§ **Assignment**
Set down word for word the stretch of the passage on The Cowfish restaurant that begins with the words containing "The partners have" and ends with "its customers happy.".

Interest in The Cowfish starts through curiosity, Hill believes, but says that once diners come in and enjoy the food, they come back.

“We think the popularity of The Cowfish can be attributed to the fact that we are offering something completely different, in terms of food, setting and concept, from any other restaurant,” Springate says.

The partners have relied mostly on grassroots marketing. They give customers free appetizer offers so they can either return or pass them on to friends, and send out a newsletter once a month to the Cowfish Junkies with a clippable offer. “This keeps us in touch and it keeps [customers] updated,” Hill explains.

“Because of the uniqueness of The Cowfish you don’t have to scream it very loud. I would rather spend my marketing and advertising dollars giving people something that gets them in the door than do traditional marketing,” Hill explains.

But The Cowfish also goes the extra mile to keep its customers happy.

§ **Source data**
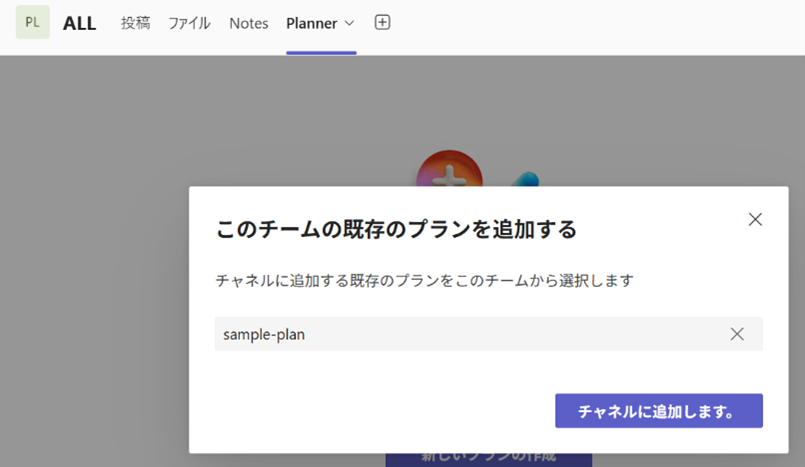805x467 pixels.
Task: Click the sample-plan text in the field
Action: pyautogui.click(x=264, y=334)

§ **Answer section**
The partners have relied mostly on grassroots marketing. They give customers free appetizer offers so they can either return or pass them on to friends, and send out a newsletter once a month to the Cowfish Junkies with a clippable offer. “This keeps us in touch and it keeps [customers] updated,” Hill explains.

“Because of the uniqueness of The Cowfish you don’t have to scream it very loud. I would rather spend my marketing and advertising dollars giving people something that gets them in the door than do traditional marketing,” Hill explains.

But The Cowfish also goes the extra mile to keep its customers happy.